From: Steven D'Aprano email@example.com
Sent: Wednesday, March 5, 2014 3:25 AM
On Tue, Mar 04, 2014 at 05:05:39PM -0800, Andrew Barnert wrote:
On Mar 4, 2014, at 14:31, Greg Ewing firstname.lastname@example.org
Steven D'Aprano wrote:
What I have in my head is some vague concept that the Python
evaluation rules will somehow know when to evaluate the thunk and when to treat it as an object, which is (as I understand it) what happens in Algol.
But Algol has the benefit of static typing -- the procedure being called explicitly declares whether the argument is to be passed by name or value. Python has no idea about that at compile time.
I'm not convinced that this really matters, but for the sake of the argument let's say it does.
It's not really static typing that's key here; it's that, unless you have explicit syntax for all uses of thunks, you either need implicit type casts, and static typing is necessary for implicit type casts.
(However, as I said before, this doesn't have to be a deal-breaker. You can probably get away with making all references either immediate or delayed, so long as the syntax for doing the other explicitly isn't too obtrusive and the performance cost isn't too high. For example, if referencing a thunk always evaluates, `thunk` just creates a new thunk that will evaluate the old one, and you could optimize that into not much heavier than just passing the old one around—with a JIT, like PyPy, you could even optimize it into just passing the old one around.)
This is the main reason I think it's more productive to think of this in terms of Lisp-style quoting than Algol-style thunks.
Can you give more detail please?
I think I've already explained it, but let me try again in more detail.
A quoted expression and a thunk are similar things: ways to turn a language expression into something that can be evaluated or executed later. But there are two major differences. First, quoted expressions are first-class values, while thunks are not.

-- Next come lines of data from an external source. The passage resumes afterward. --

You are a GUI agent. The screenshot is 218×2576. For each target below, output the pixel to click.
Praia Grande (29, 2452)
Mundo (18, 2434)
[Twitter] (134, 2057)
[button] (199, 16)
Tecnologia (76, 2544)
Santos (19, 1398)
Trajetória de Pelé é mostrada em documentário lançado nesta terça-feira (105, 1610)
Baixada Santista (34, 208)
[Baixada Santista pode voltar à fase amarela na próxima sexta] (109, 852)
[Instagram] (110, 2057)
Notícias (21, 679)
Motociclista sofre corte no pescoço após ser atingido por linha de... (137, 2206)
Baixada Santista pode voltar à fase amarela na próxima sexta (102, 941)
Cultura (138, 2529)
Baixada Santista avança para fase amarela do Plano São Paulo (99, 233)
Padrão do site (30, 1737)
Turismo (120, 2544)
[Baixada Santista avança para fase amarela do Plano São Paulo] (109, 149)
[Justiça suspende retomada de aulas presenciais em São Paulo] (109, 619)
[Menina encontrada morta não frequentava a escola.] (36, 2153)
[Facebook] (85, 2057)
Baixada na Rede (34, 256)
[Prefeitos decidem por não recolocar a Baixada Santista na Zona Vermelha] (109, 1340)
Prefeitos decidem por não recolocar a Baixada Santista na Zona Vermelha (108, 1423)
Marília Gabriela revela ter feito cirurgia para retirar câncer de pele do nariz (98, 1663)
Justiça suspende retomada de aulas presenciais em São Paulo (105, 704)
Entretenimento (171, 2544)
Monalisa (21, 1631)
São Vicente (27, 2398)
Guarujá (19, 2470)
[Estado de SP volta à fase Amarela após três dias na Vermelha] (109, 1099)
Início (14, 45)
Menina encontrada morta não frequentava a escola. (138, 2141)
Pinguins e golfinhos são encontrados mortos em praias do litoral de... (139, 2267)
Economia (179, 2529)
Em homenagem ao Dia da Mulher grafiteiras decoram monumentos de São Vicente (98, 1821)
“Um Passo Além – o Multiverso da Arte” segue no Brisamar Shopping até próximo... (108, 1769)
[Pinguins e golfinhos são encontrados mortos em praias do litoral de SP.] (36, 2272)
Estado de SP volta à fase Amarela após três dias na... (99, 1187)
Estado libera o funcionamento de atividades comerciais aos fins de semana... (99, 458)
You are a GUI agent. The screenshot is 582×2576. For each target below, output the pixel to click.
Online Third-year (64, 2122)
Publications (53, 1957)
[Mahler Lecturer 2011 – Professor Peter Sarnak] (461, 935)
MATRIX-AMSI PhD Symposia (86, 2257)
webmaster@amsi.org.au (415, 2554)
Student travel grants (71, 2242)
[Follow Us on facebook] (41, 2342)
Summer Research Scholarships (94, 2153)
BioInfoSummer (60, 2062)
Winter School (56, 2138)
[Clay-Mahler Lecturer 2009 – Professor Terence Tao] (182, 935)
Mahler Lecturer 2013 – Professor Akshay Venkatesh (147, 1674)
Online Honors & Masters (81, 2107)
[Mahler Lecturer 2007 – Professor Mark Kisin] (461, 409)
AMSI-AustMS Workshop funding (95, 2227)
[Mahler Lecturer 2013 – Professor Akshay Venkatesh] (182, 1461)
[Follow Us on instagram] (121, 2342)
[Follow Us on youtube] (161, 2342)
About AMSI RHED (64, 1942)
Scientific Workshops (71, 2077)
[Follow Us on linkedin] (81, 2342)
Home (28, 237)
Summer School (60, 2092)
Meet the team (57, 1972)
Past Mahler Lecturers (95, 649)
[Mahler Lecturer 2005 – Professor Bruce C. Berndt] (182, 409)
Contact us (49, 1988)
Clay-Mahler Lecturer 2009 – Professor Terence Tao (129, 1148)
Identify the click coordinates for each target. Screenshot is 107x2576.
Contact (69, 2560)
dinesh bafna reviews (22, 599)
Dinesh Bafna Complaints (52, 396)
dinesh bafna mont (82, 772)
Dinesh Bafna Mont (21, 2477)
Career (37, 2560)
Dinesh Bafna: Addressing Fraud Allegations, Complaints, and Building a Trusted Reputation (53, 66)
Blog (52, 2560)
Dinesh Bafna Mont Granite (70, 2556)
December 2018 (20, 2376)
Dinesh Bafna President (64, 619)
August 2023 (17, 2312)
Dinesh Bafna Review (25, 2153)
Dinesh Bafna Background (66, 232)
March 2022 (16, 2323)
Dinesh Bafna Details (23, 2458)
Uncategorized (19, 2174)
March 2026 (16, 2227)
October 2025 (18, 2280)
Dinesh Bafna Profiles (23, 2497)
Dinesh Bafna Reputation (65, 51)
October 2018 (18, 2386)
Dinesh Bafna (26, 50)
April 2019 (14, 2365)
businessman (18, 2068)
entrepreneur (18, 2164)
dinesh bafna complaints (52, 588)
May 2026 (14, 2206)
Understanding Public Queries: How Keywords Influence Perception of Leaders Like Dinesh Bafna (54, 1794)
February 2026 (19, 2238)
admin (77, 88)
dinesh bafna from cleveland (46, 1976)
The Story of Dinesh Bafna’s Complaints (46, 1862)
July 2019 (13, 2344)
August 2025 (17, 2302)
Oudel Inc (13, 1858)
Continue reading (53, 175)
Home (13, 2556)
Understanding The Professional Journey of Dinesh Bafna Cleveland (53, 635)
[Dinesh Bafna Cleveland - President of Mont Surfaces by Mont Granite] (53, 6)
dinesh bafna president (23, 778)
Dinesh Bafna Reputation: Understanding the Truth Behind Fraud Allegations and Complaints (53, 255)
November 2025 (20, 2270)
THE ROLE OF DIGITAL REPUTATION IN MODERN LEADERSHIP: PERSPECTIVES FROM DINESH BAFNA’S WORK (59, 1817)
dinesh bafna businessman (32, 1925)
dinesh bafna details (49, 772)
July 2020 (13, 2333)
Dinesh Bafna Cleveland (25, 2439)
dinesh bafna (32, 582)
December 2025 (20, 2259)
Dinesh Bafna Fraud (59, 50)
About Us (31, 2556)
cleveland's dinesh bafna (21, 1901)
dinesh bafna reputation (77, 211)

Second, quoted expressions have an inspectable (or pattern-matchable) structure, while thunks do not.
You could relate that second difference to ASTs vs. code objects in Python—but since idiomatic Python does not use macros or any other generation or parsing of ASTs, it really isn't a visible difference, so the first one is more important.*
And then there's the historical difference: thunks come from static languages, quoting from dynamic languages. Together with being first-class values, this means quoted expressions need explicit but not-too-intrusive syntax not just for creating them, but also either for evaluating them, or for continuing to delay them.
So, that's why I think quoting is a more apt model for what we're trying to accomplish in this thread.
* As I mentioned before, it does actually matter for _implementation_ whether we use ASTs or code objects, at least if we want dynamic or flat in-place scoping, because the former would allow us to look up names at execution time, while the latter would not, unless we either add a LOAD_DYNAMIC opcode or compile name lookup into explicit dynamic lookup code. But as long as we define what the scoping rules are, users won't care how that's implemented.